Competitive Advantage

MBS Workbench is the only product that combines local LLM inference + code editor + autonomous agent + MCP servers + model marketplace + image generation + on-device model training + Cloud GPU Hub + container management + multi-cloud deployment + native Git + DAP debugger + Voice Studio (TTS + STT) + Episodic Memory + Conversation Branching + Telegram Bot Mode + 10 cloud API providers + inference optimizer + multi-model tournament in a single binary. Competitors address 1–2 of these capabilities. We address all of them — at zero recurring cost to the user. 70 major feature releases. 250%+ AI capability vs cloud tools.
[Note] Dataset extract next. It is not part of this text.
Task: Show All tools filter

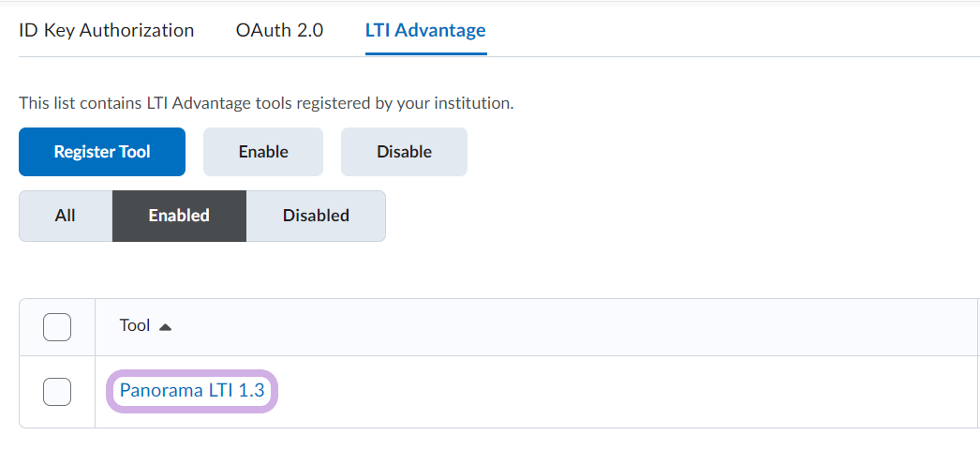Action: (65, 216)
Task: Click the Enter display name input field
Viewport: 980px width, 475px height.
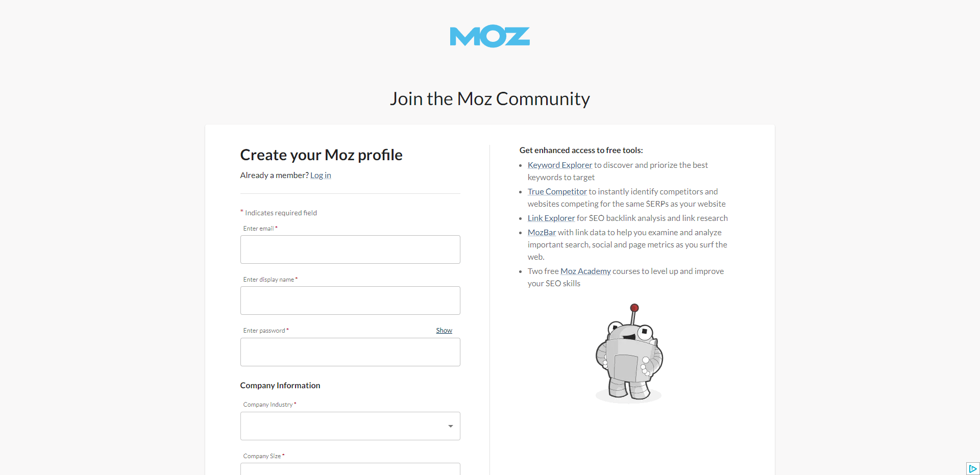Action: 350,301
Frequently Asked Questions #

Is MBS Workbench free?

The core application is free. Future Pro features (advanced agent workflows, enterprise MCP servers, priority model access) may be offered as a one-time license — never a subscription.

What models work with MBS?

Any GGUF-format language model — Qwen, DeepSeek, Llama, Mistral, Phi, Gemma, CodeLlama, and thousands more from HuggingFace. For image generation, MBS supports Stable Diffusion 1.5, SDXL, and FLUX models. Plus, 10 cloud API providers (OpenAI, Anthropic, Google, etc.) are built in for hybrid workflows.

Do I need a GPU?

No. MBS works in CPU-only mode — just slower. For the best experience, an NVIDIA GPU with 4+ GB VRAM is recommended. Even a GTX 1660 (6 GB) provides a great experience with 7B models.

Does it send my code to the cloud?

Never. When using local models, your code and prompts never leave your machine. Cloud providers (OpenAI, Anthropic, etc.) are opt-in and clearly labeled in the UI.

How does it compare to Copilot/Cursor?

Copilot and Cursor are cloud-first tools with recurring subscriptions. MBS runs locally, costs nothing per month, and gives you complete model freedom. See the full comparison table.

Can I use it offline?

Yes. Once you've downloaded a model, everything works without internet — editing, AI completions, chat, agent, image generation, model training, terminal, and all development tools.

What about Mac and Linux?

Windows is the primary platform today. Mac and Linux builds are planned — Tauri natively supports all three platforms.